WHAT YOU NEED TO DO. Further down are entries; set down exactly and only the lines from the one with "Task: Click the" up to and including the one with "Where should I", dropping each picture.

GIVEN DATA.
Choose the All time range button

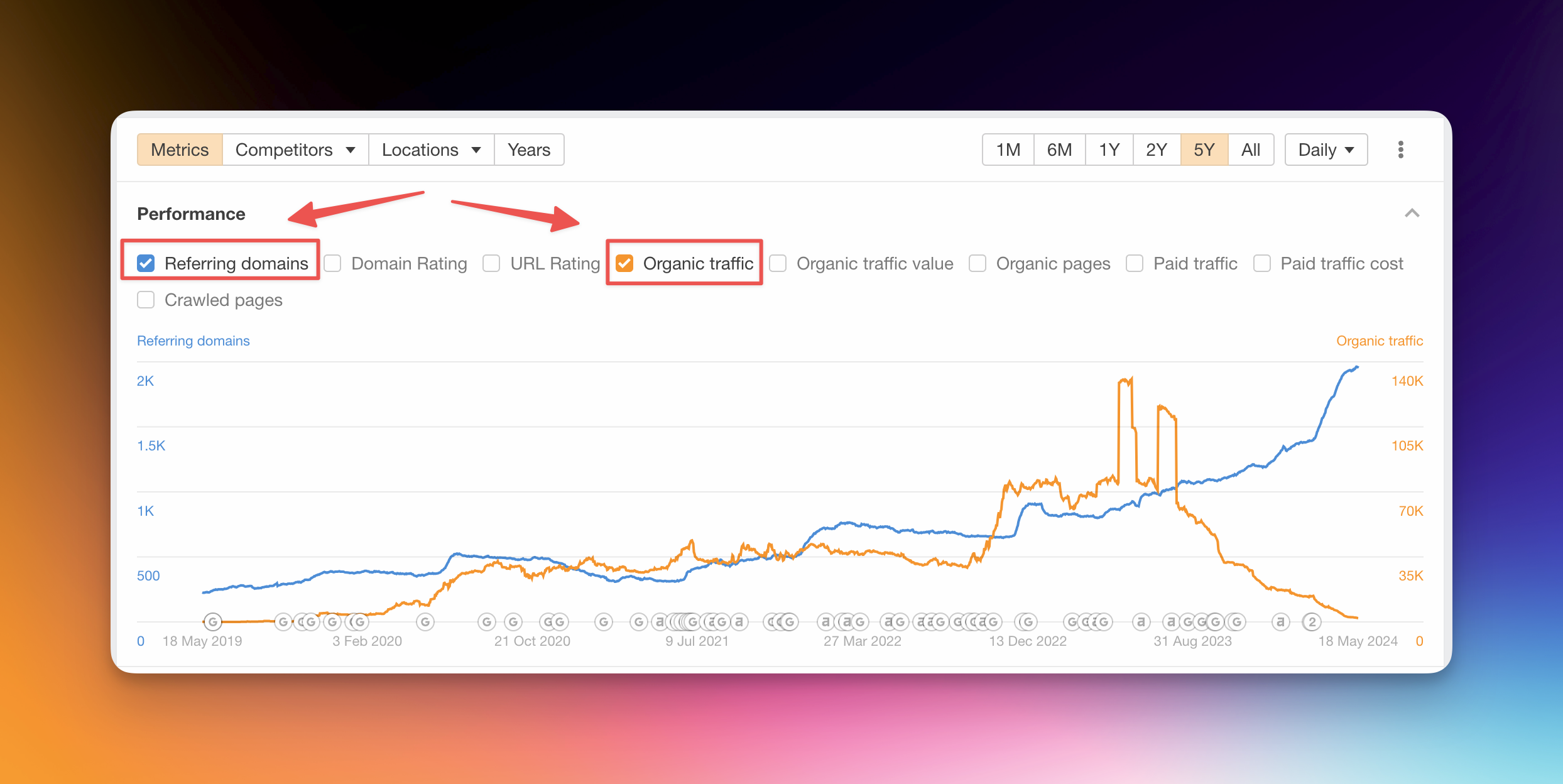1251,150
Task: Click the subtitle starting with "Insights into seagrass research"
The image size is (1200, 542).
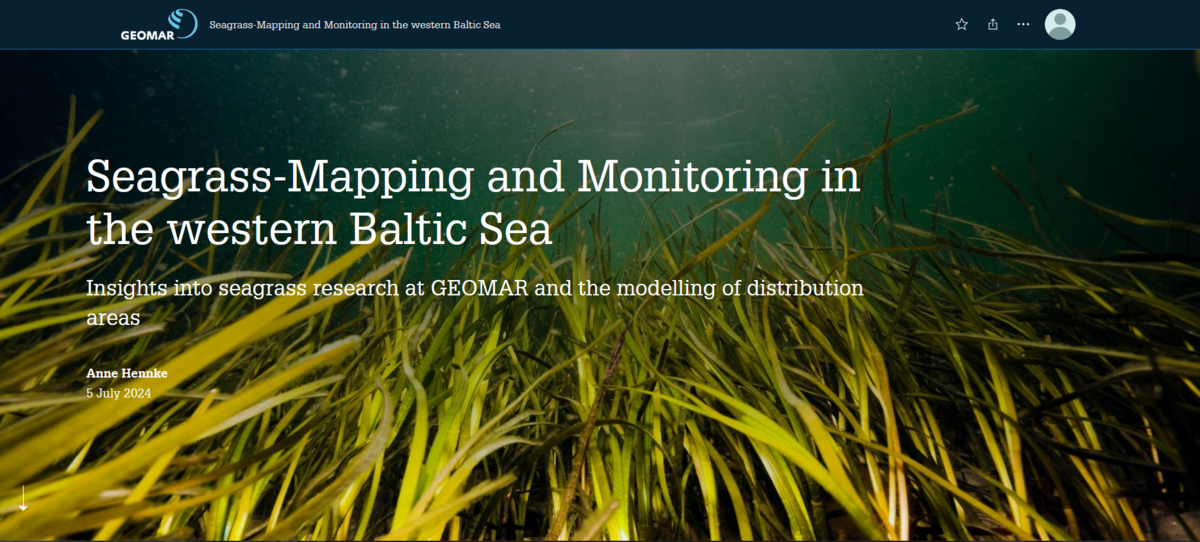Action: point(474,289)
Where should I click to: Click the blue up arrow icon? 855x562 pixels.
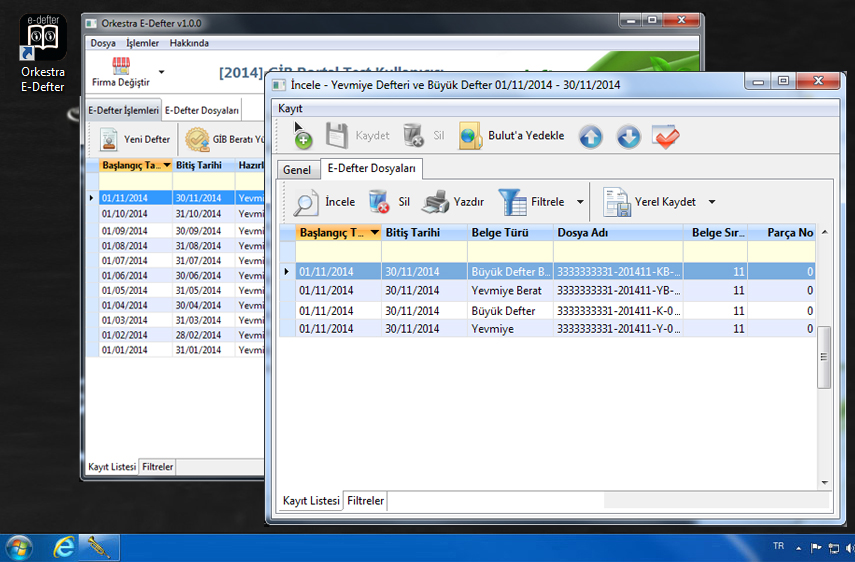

...

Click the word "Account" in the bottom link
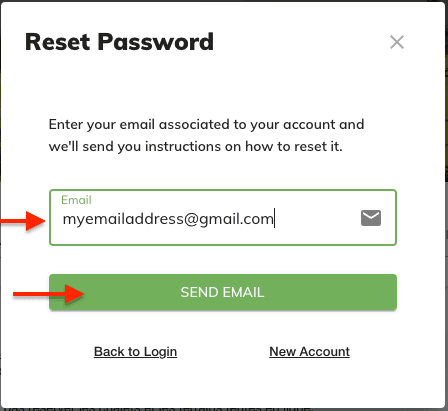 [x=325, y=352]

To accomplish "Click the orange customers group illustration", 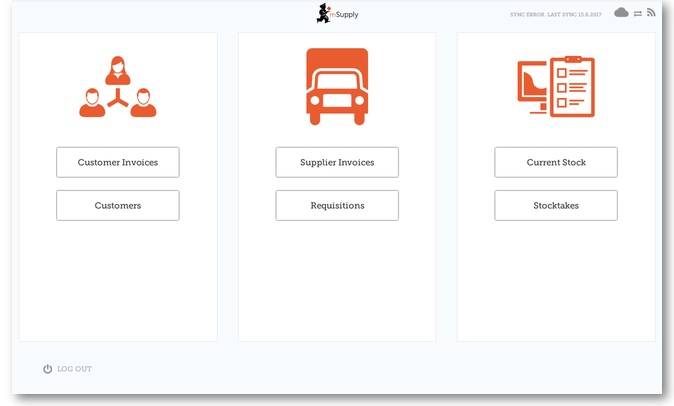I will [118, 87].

* * *

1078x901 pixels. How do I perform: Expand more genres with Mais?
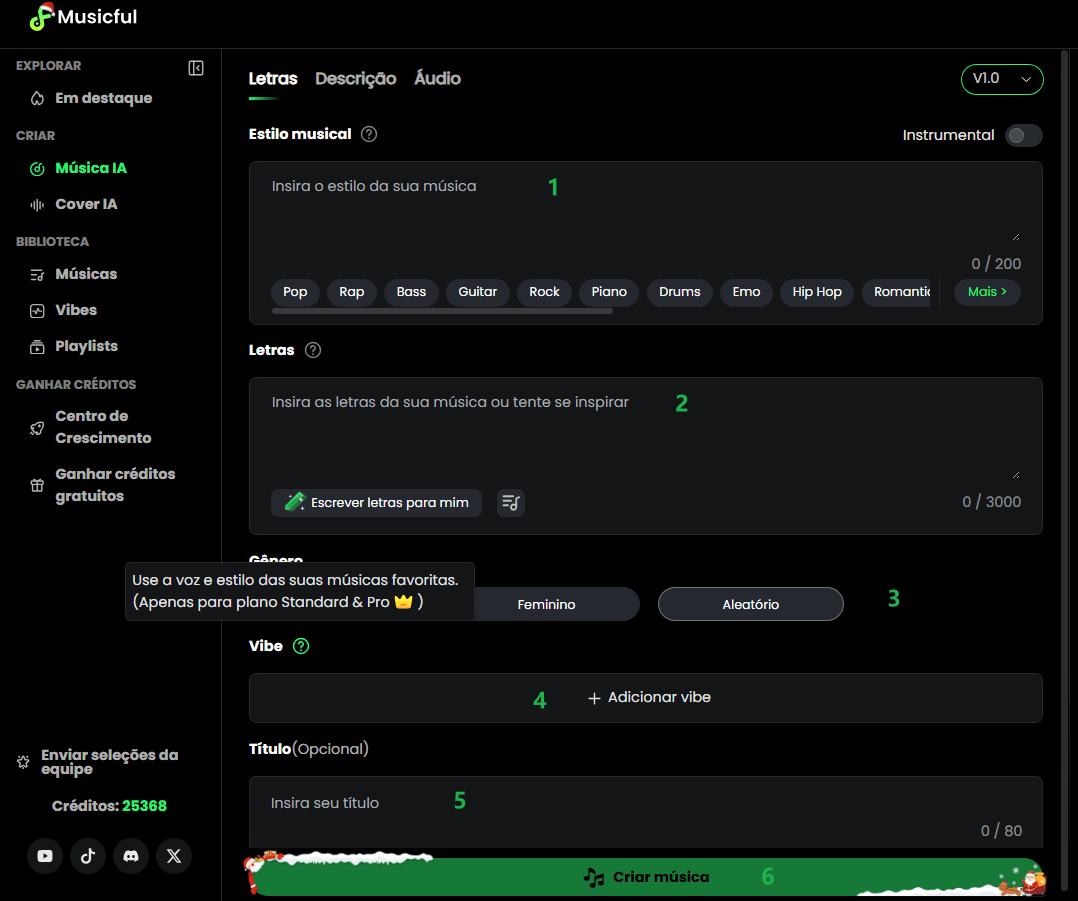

OUTPUT BELOW.
Task: Click the subtitle starting with "Insights into seagrass research"
The image size is (1200, 542).
Action: point(474,289)
Where should I click to: Click the blue up arrow icon? 855x562 pixels.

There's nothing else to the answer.